## Entries on where items appear
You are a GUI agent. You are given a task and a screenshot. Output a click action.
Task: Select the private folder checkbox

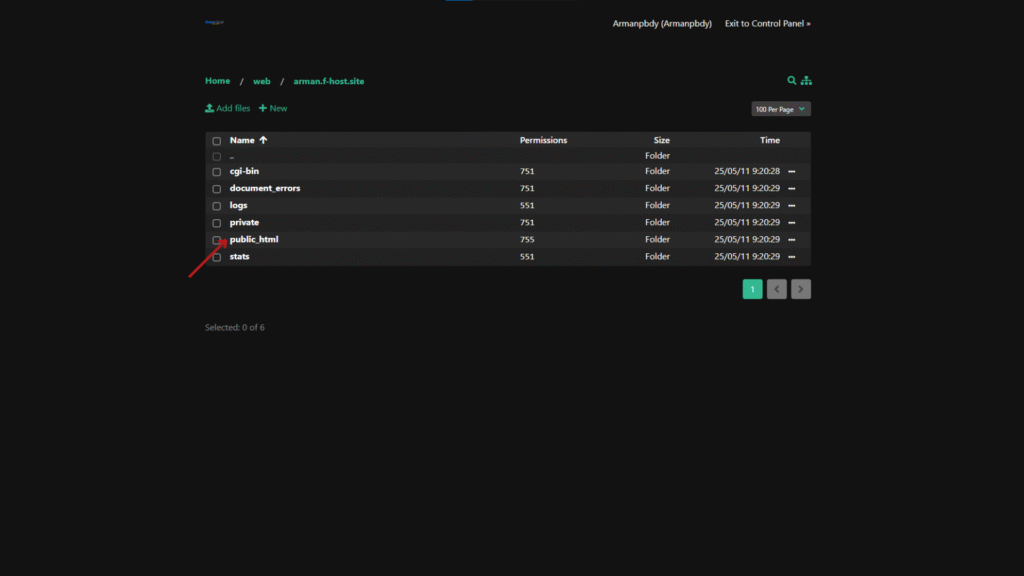(216, 223)
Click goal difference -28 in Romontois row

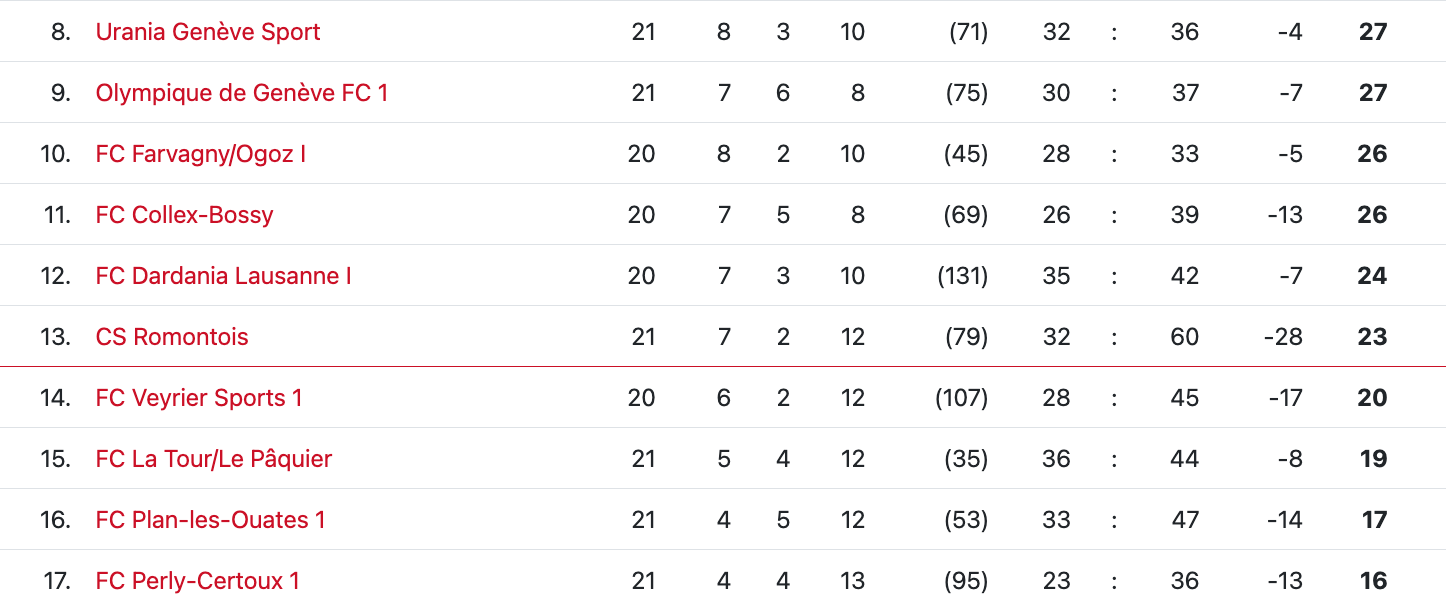1282,337
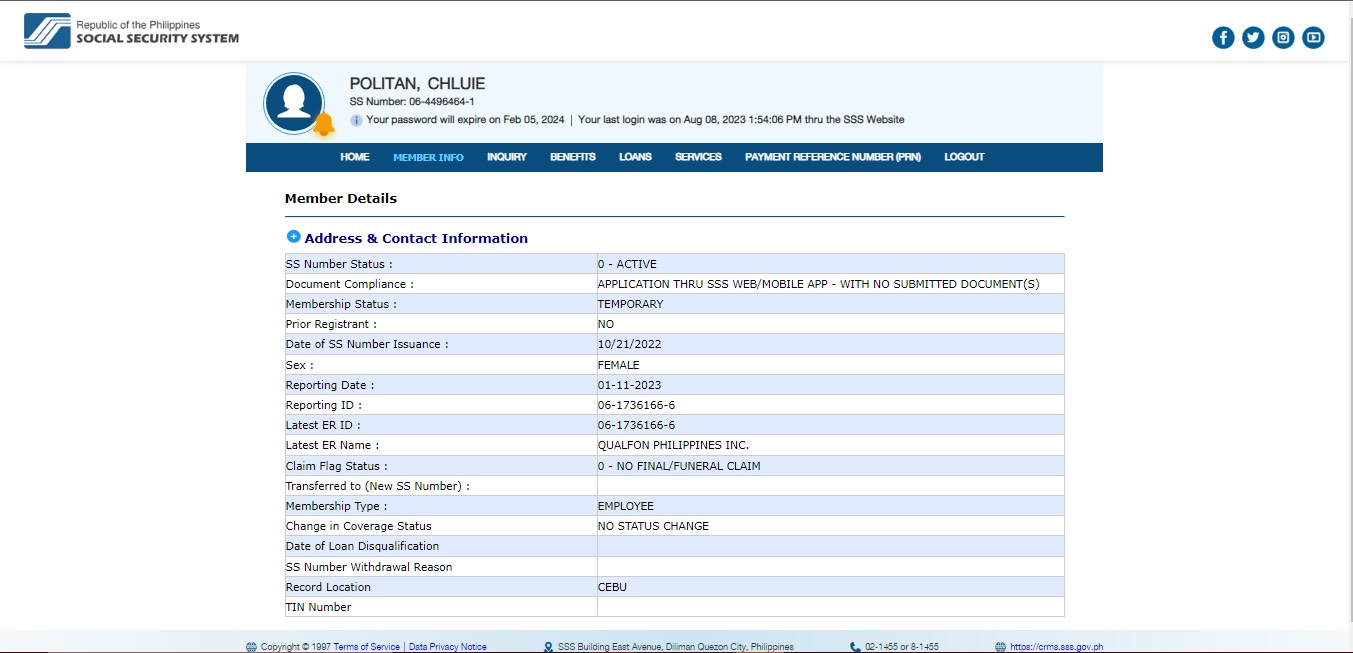Screen dimensions: 1353x653
Task: Open the LOANS menu
Action: (635, 157)
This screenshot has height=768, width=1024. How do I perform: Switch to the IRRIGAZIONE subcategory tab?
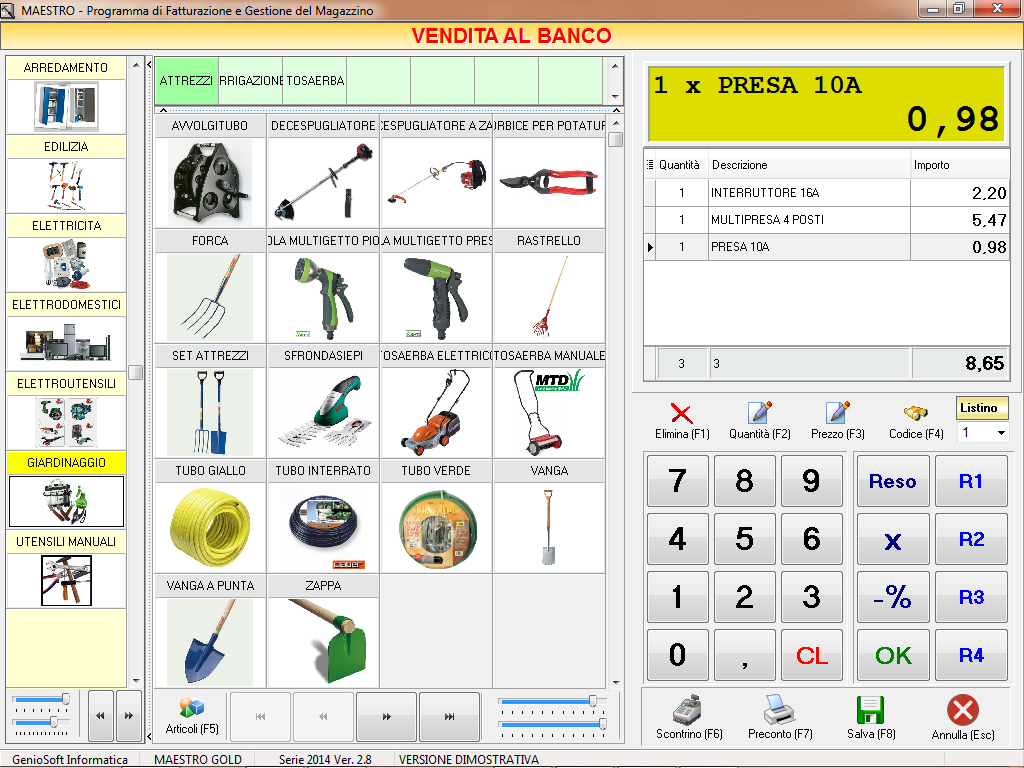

## TASK OBJECTIVE
Which lines in the rows above contain the word "screenshot"? Select each one and copy it out in full.

## SOLUTION TO THE EXERCISE
You are a GUI agent. You are given a task and a screenshot. Output a click action.
This screenshot has height=768, width=1024. How do I perform: Switch to the IRRIGAZIONE subcategory tab?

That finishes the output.